BEGIN

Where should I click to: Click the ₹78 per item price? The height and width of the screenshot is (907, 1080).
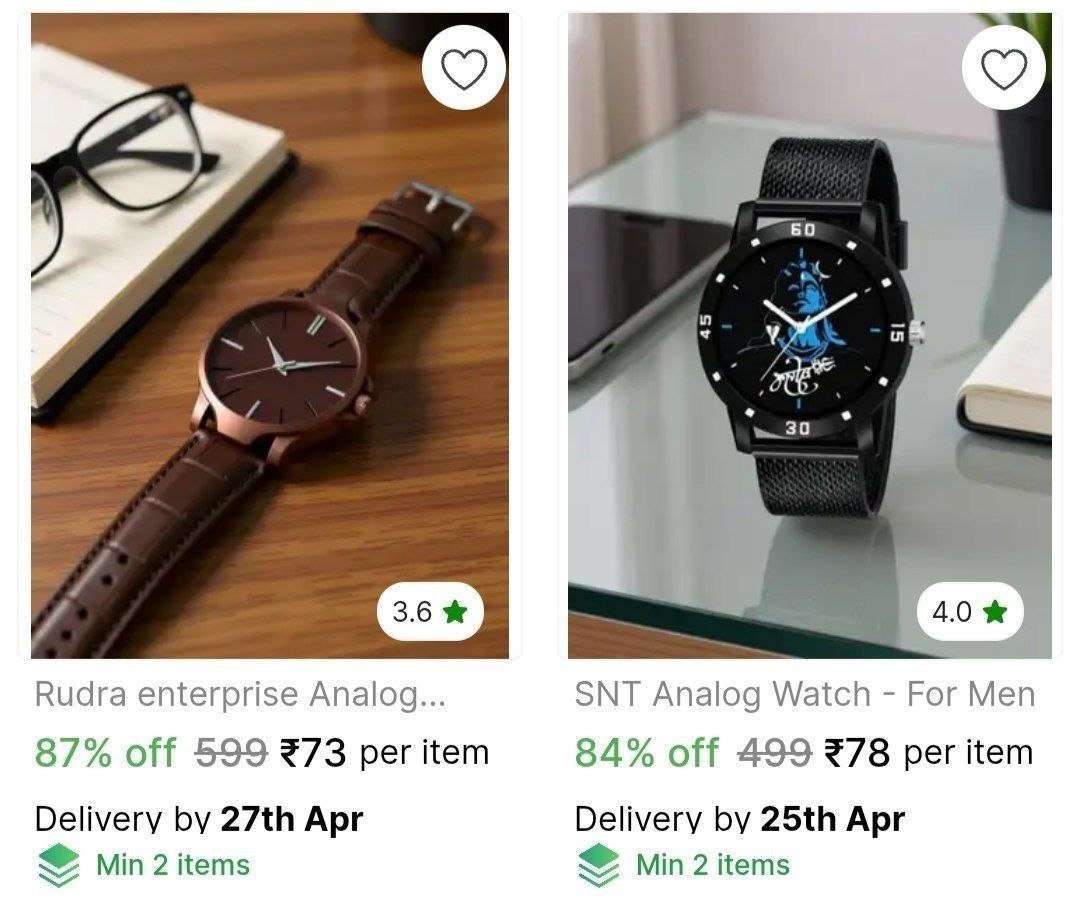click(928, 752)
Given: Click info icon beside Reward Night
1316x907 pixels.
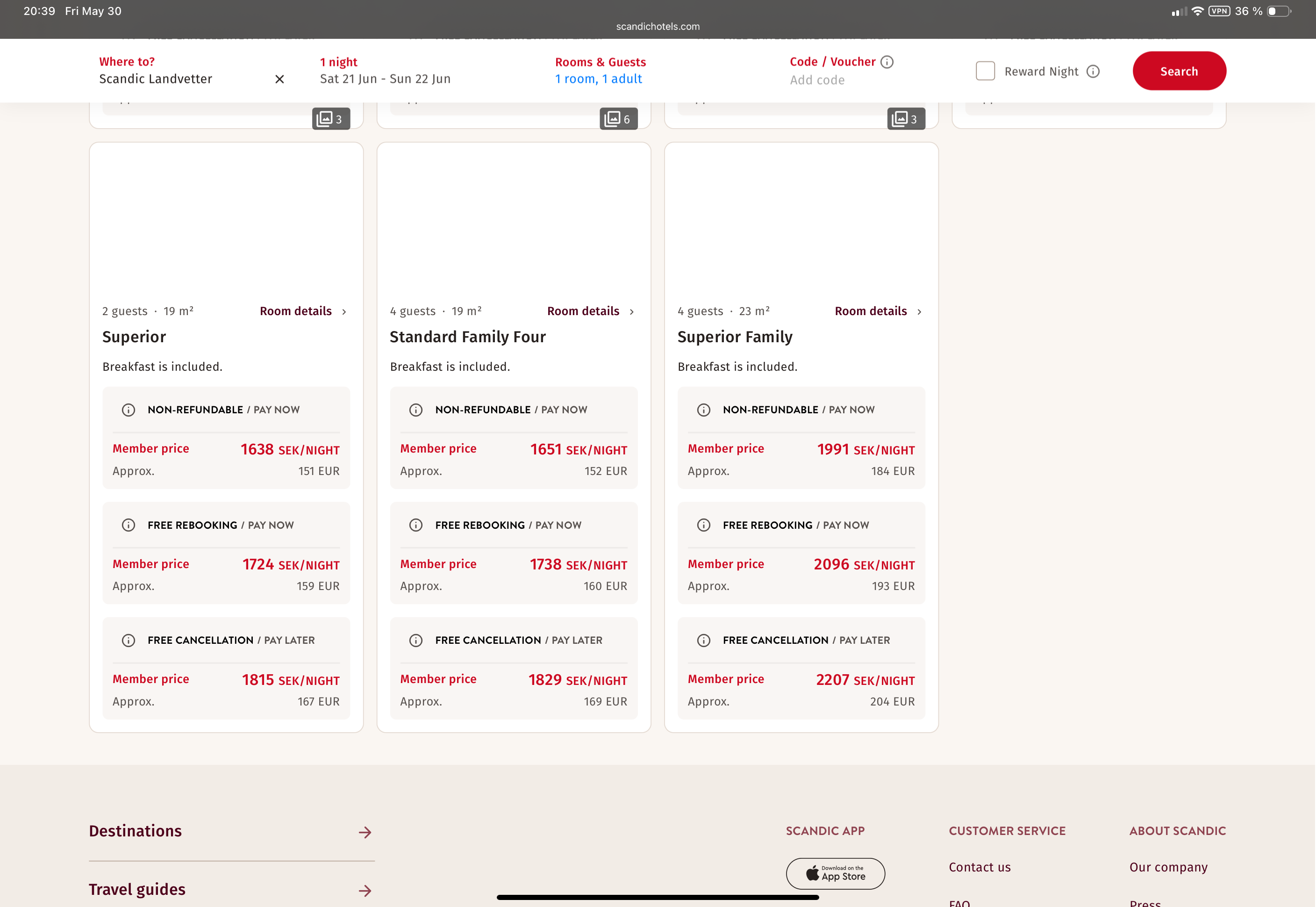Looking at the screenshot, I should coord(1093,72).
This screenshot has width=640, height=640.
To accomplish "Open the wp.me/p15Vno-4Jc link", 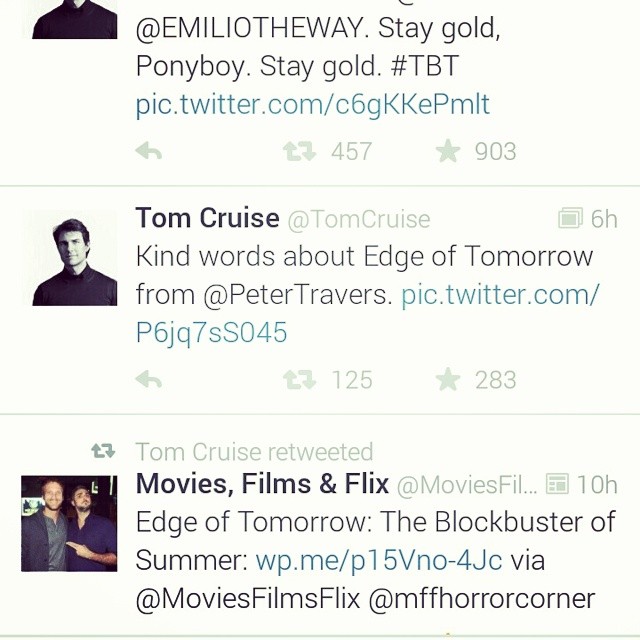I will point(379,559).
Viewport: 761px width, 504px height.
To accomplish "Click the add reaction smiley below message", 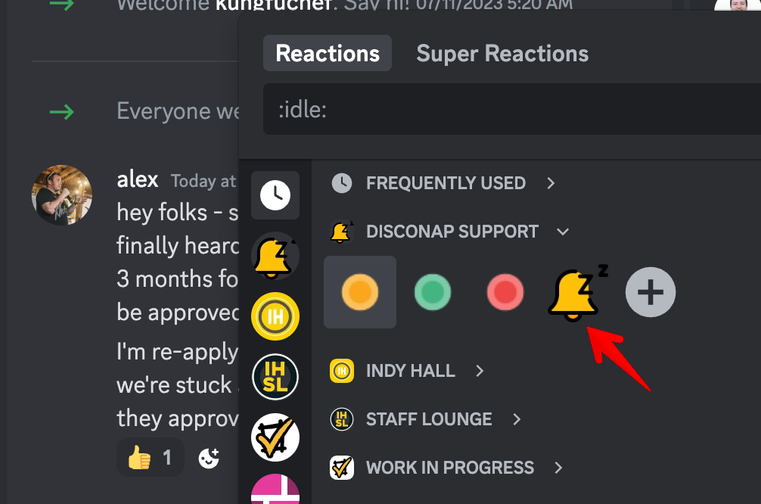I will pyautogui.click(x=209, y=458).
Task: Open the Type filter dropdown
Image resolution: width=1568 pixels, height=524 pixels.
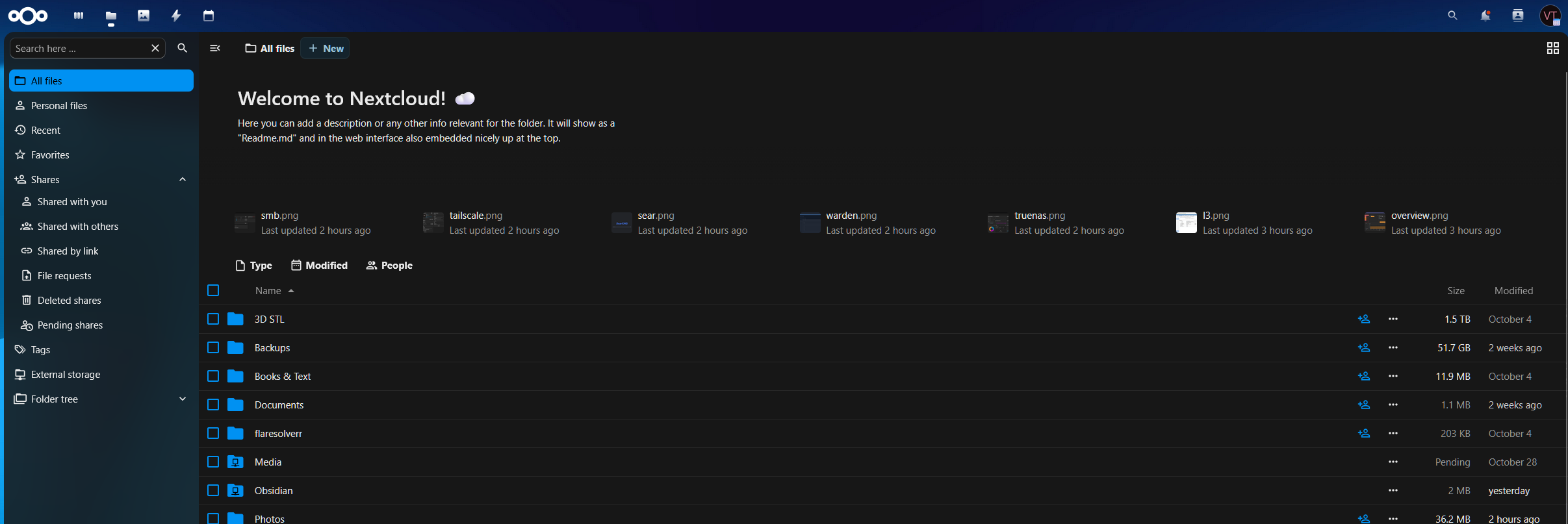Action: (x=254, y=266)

END

# WHAT YOU ARE ASKED TO DO:
Convert the listing, from the line containing "Task: Open the Type filter dropdown" up to and including its last line, into a JSON list of strings with one string per line and no blank lines. Leave the pictures out of the answer.

# WORKED SOLUTION:
[
  "Task: Open the Type filter dropdown",
  "Image resolution: width=1568 pixels, height=524 pixels.",
  "Action: (x=254, y=266)"
]